What is a correct classification of triangle DEF with vertices D(-3, -2), E(-2, 3), and F(1, 0)?
using an online triangle calculator
acute scalene
To classify a triangle, we usually look at the lengths of its sides and the measures of its angles. However, since we're given the coordinates of the vertices, we can use the distance formula to find the lengths of the sides.
The distance formula is given by:
d = √((x2-x1)^2 + (y2-y1)^2)
Let's calculate the lengths of the sides DE, EF, and FD.
1. DE:
Distance = √((-2 - (-3))^2 + (3 - (-2))^2)
= √((1)^2 + (5)^2)
= √(1 + 25)
= √26
2. EF:
Distance = √((1 - (-2))^2 + (0 - 3)^2)
= √((3)^2 + (-3)^2)
= √(9 + 9)
= √18 = 3√2
3. FD:
Distance = √((-3 - 1)^2 + (-2 - 0)^2)
= √((-4)^2 + (-2)^2)
= √(16 + 4)
= √20 = 2√5
Now that we have the lengths of the sides, let's analyze the triangle's classification based on its side lengths:
- If all sides have the same length, it is an equilateral triangle.

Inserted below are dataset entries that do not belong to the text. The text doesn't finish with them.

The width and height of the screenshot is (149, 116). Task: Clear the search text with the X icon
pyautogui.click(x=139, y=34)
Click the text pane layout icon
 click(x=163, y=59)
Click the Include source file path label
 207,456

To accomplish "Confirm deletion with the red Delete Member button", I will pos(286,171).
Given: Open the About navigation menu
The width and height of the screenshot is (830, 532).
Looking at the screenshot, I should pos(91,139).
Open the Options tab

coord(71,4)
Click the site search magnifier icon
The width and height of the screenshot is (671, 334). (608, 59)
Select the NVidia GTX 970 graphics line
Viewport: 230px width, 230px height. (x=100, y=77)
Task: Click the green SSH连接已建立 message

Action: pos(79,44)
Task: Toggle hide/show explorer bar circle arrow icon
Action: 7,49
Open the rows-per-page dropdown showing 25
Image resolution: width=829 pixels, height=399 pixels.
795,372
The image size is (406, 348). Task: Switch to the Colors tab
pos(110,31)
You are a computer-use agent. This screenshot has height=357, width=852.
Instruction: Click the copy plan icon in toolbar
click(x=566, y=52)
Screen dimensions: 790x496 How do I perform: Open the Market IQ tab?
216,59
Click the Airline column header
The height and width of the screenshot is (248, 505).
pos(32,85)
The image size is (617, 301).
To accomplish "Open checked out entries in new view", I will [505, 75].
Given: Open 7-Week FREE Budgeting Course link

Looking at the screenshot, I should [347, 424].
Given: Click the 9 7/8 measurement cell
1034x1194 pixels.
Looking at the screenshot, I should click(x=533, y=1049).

- If two sides have the same length and the third side is different, it is an isosceles triangle.
- If all sides have different lengths, it is a scalene triangle.
Now, we can see that the lengths of the sides of triangle DEF are √26, 3√2, and 2√5. Since none of the sides have the same length, it is classified as a scalene triangle.